* [Action item]
The result should be an exact copy of only the lines from the one with "195x140 pixels." through the last line of the data below, with pictures omitted.

* [Stored entries]
Start of Block

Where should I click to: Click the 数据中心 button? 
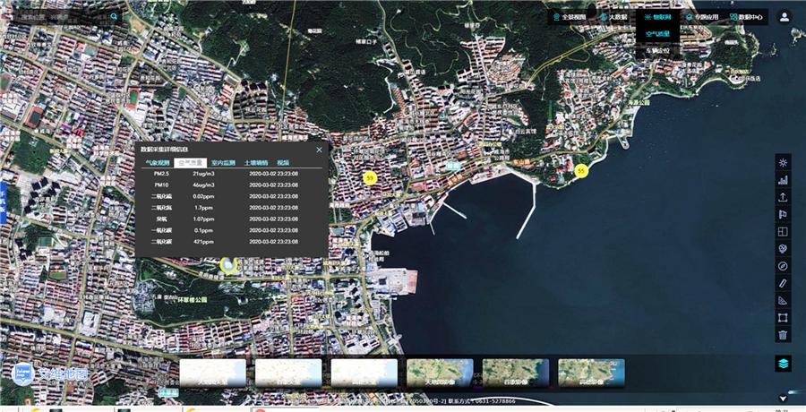pyautogui.click(x=747, y=17)
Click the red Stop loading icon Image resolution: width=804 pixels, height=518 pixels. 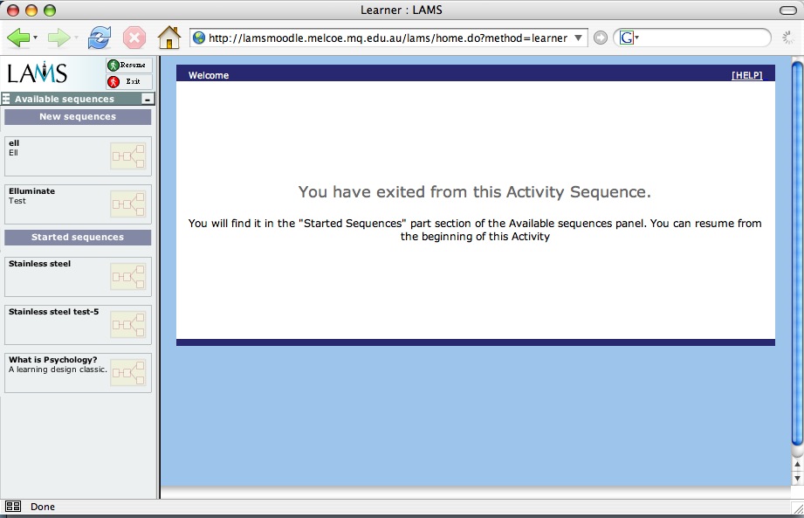click(x=134, y=38)
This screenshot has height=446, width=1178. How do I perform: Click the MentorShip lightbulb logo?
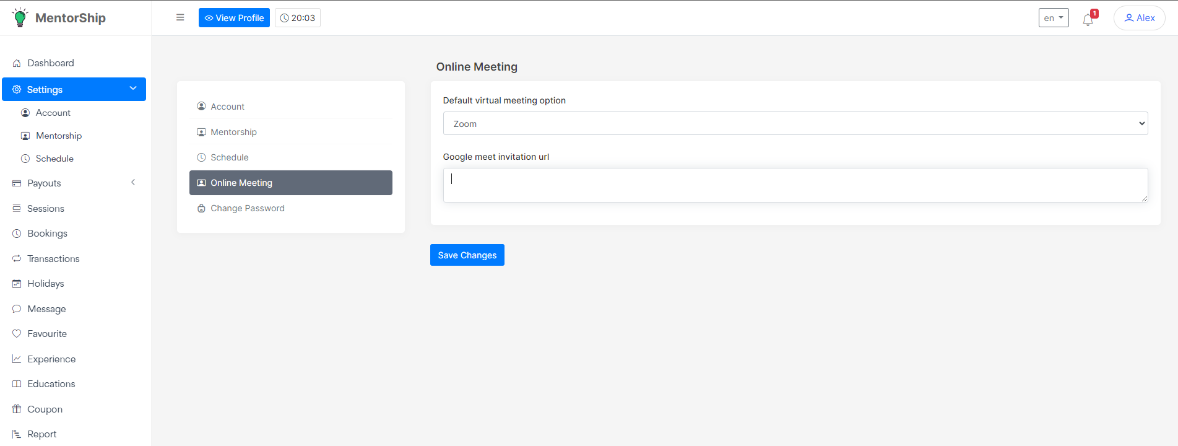pos(20,17)
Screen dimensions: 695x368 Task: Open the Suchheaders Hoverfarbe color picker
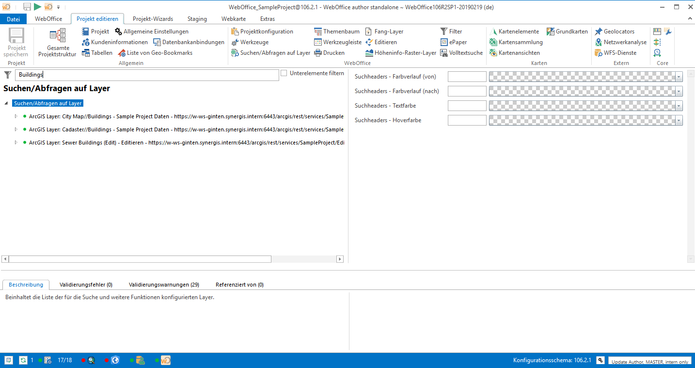pos(679,120)
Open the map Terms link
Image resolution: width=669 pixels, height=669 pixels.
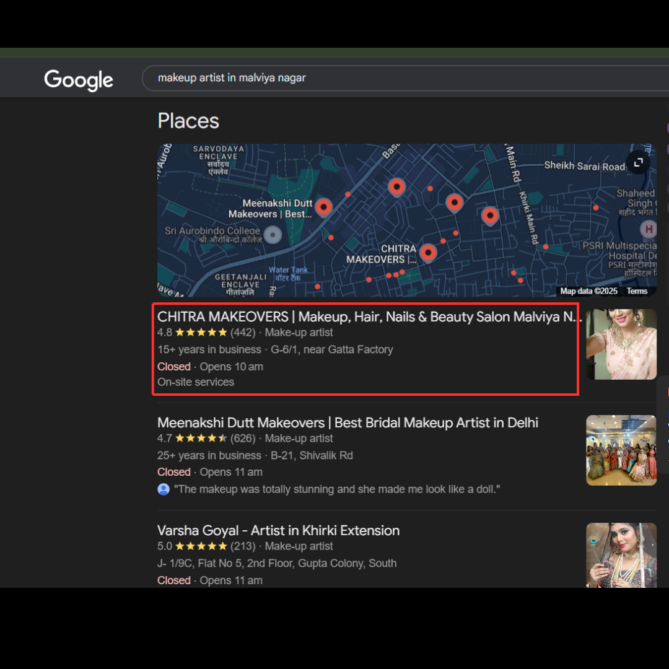(637, 291)
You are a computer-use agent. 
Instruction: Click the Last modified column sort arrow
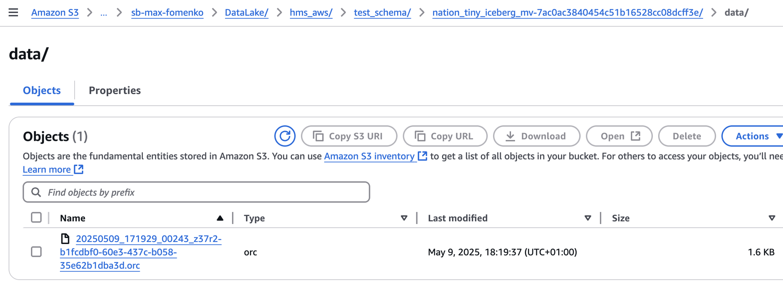coord(588,218)
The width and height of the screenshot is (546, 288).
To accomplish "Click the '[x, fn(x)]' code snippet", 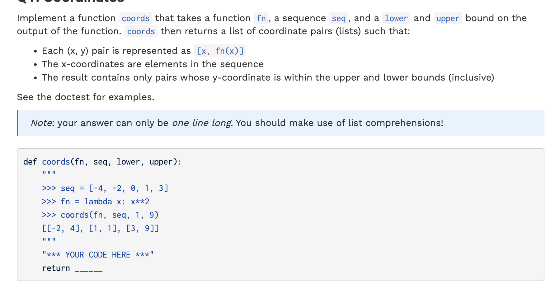I will (220, 51).
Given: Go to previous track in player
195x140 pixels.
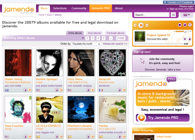Looking at the screenshot, I should click(135, 25).
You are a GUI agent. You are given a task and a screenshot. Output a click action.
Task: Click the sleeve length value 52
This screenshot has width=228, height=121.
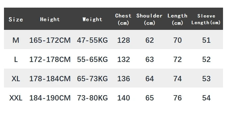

End of Block

* [Worked solution]
195x140 pixels.
Looking at the screenshot, I should click(135, 25).
You are a GUI agent. You are given a task and a screenshot. Output a click action.
Task: Click the sleeve length value 52
This screenshot has width=228, height=121.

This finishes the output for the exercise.